D’ailleurs, nous croyons l’avoir prouvé, les taxes de consommation, en supposant qu’elles contribuent à l’augmentation du prix des choses, ne restent pas au compte des classes ouvrières. Celles-ci trouvent moyen de s’en décharger par la répercussion. Sans doute il vaudrait mieux qu’il n’y eût pas autant d’impôts, qu’on n’en payât que pour satisfaire aux dépenses essentielles de l’état. Il serait mieux surtout qu’on n’eût point à prélever chaque année presque la moitié de notre budget, plus de 1,200 millions, pour faire face aux charges du passé, pour acquitter les intérêts d’une dette plus ou moins utilement contractée. Si nous avions 1,200 millions de moins à payer par an, on pourrait diminuer beaucoup les impôts, et il en résulterait plus d’élasticité pour la richesse publique.
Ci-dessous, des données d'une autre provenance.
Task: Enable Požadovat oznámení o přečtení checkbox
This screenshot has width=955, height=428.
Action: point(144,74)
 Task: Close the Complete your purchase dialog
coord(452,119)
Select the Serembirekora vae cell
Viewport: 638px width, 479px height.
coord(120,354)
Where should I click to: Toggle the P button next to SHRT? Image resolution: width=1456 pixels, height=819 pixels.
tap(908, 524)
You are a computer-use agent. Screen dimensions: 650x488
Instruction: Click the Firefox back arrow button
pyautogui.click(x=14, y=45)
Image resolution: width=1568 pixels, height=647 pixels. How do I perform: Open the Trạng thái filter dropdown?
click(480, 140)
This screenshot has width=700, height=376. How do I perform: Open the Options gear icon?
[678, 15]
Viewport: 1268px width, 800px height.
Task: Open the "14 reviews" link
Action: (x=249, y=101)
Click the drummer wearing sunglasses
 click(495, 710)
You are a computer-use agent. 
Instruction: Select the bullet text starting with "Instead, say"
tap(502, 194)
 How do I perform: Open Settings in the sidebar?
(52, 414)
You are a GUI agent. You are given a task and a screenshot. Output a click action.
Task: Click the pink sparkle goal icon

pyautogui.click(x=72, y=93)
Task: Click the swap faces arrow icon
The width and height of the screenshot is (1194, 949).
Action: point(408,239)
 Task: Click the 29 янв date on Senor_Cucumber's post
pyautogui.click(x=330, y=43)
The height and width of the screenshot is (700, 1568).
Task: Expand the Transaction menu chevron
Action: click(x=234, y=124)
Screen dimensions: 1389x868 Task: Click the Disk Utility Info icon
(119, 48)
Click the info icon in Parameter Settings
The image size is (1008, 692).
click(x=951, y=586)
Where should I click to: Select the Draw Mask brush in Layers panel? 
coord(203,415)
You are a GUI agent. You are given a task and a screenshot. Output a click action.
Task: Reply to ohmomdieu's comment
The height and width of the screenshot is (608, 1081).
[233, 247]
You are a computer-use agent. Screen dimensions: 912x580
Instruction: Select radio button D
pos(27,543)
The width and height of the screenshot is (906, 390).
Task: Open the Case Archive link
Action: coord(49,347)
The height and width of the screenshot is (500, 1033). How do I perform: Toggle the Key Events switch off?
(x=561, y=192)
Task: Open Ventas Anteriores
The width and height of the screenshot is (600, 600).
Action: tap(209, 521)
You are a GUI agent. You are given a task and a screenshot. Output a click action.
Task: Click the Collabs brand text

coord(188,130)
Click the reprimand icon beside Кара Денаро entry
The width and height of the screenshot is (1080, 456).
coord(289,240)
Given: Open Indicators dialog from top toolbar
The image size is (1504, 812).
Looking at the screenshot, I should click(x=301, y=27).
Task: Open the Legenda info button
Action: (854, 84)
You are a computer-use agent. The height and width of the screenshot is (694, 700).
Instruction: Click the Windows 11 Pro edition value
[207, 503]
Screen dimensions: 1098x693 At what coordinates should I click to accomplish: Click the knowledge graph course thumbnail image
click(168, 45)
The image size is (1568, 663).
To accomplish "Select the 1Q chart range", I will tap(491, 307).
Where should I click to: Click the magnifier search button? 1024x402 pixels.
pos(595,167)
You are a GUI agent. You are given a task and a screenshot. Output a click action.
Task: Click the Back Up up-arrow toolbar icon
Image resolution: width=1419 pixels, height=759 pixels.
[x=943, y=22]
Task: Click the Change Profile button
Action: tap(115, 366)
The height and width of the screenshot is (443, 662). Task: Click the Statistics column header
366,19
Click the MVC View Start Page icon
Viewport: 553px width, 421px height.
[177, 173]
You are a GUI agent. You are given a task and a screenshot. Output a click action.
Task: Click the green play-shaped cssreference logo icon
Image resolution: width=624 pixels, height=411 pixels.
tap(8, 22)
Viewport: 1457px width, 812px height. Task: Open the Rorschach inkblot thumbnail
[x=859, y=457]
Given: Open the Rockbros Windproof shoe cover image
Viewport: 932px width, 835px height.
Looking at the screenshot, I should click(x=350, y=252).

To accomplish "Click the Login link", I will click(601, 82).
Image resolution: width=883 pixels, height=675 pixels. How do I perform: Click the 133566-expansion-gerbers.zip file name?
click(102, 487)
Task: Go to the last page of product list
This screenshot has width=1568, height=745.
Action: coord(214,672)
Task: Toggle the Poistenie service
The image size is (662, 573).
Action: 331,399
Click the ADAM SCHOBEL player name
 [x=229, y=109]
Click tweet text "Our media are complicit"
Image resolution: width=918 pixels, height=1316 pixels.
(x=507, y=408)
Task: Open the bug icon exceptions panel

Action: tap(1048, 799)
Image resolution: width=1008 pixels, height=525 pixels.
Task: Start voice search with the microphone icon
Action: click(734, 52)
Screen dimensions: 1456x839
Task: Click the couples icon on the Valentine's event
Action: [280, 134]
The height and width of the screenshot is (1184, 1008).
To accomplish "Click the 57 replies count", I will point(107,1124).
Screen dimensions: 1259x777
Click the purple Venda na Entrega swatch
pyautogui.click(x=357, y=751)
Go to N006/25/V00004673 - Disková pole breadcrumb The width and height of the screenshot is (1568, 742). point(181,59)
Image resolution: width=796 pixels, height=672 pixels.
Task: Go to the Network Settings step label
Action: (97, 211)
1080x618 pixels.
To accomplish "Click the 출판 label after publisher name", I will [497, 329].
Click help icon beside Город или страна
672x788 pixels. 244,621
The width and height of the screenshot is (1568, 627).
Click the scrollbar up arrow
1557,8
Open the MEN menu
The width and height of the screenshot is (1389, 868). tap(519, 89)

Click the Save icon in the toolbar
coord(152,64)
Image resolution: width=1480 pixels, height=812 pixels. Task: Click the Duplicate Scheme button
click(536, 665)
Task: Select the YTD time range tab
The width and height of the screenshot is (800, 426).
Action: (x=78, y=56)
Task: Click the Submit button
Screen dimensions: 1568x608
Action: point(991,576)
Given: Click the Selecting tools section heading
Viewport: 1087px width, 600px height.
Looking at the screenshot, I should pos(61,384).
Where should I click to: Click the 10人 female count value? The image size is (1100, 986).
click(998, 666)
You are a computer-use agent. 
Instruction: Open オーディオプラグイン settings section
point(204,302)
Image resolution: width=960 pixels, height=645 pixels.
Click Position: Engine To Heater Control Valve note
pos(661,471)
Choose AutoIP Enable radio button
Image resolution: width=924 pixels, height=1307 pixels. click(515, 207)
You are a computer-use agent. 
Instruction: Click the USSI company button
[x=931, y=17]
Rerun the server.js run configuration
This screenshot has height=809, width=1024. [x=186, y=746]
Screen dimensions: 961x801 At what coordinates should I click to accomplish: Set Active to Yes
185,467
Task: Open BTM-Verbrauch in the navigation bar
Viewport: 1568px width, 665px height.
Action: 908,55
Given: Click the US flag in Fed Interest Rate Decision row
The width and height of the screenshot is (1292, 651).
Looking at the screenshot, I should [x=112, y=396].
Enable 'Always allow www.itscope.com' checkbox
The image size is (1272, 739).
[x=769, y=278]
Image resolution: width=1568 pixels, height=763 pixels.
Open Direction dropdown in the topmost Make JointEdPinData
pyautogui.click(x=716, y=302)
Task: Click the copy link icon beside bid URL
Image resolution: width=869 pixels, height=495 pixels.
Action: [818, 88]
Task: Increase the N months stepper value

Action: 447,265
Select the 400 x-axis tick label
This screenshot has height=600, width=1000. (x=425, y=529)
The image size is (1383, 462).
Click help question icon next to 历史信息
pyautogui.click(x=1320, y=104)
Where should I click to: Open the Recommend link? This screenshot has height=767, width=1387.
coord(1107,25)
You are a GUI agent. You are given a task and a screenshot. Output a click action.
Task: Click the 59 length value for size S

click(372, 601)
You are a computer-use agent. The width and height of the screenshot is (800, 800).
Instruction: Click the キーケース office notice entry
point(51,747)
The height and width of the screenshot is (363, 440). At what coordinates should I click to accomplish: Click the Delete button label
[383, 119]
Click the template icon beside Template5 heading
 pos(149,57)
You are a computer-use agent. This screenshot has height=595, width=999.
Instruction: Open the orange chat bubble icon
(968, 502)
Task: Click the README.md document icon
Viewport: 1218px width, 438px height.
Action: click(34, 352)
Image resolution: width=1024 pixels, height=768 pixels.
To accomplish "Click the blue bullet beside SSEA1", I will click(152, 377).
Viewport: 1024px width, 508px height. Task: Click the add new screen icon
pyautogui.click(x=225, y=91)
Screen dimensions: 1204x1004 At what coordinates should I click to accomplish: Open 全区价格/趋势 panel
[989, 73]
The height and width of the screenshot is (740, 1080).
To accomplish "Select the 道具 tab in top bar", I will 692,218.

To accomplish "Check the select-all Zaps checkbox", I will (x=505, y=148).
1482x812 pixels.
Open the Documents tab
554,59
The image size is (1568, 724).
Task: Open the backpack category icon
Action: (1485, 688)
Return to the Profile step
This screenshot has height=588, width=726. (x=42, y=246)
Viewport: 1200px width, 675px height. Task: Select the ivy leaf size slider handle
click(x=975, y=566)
On peut même dire qu’aujourd’hui, avec la concurrence commerciale qui existe dans le monde et le peu de latitude qu’il y a entre le prix de revient et le prix de vente, la suprématie appartiendra de plus en plus à celui qui, avec le meilleur outillage et la plus grande puissance de capitaux, aura le moins d’impôts. Avoir beaucoup d’impôts, c’est se mettre dans une condition d’infériorité vis-à-vis des autres nations par rapport au commerce; il faut donc travailler à les réduire le plus possible. Mais tant qu’on en a besoin au chiffre où ils sont, il faut les prendre là où ils rapportent le plus et avec le moins de dommage pour la richesse publique.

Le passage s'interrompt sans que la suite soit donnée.